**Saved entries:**
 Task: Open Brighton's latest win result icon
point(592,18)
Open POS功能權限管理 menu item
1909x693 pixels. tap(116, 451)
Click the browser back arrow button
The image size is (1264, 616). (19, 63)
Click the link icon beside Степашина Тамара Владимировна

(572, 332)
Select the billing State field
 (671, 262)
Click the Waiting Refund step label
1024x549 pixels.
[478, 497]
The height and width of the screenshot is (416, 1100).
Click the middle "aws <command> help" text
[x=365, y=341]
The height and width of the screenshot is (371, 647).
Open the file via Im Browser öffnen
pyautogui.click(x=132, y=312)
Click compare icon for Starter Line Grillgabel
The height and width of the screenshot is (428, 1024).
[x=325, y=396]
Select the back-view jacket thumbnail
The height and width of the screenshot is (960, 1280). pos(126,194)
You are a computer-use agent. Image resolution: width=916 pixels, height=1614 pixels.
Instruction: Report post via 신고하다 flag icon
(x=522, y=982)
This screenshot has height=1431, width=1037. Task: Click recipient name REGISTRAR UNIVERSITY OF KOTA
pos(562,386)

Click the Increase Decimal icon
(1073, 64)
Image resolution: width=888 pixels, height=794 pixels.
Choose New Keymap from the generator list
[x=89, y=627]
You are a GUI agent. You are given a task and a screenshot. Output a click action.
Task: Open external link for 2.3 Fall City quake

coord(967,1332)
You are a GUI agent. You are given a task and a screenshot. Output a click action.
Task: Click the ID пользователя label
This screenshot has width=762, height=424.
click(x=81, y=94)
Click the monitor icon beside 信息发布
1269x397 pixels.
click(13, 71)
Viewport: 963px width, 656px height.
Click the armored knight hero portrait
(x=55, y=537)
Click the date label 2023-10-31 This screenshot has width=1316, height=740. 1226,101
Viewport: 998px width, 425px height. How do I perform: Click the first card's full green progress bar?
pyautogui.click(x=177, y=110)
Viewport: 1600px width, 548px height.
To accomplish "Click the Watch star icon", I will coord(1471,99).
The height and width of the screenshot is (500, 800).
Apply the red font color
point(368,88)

**Problem to solve:** If a line of the entries contains "label", it counts; give the total of such lines and nothing more.

**Solution for this problem:** 3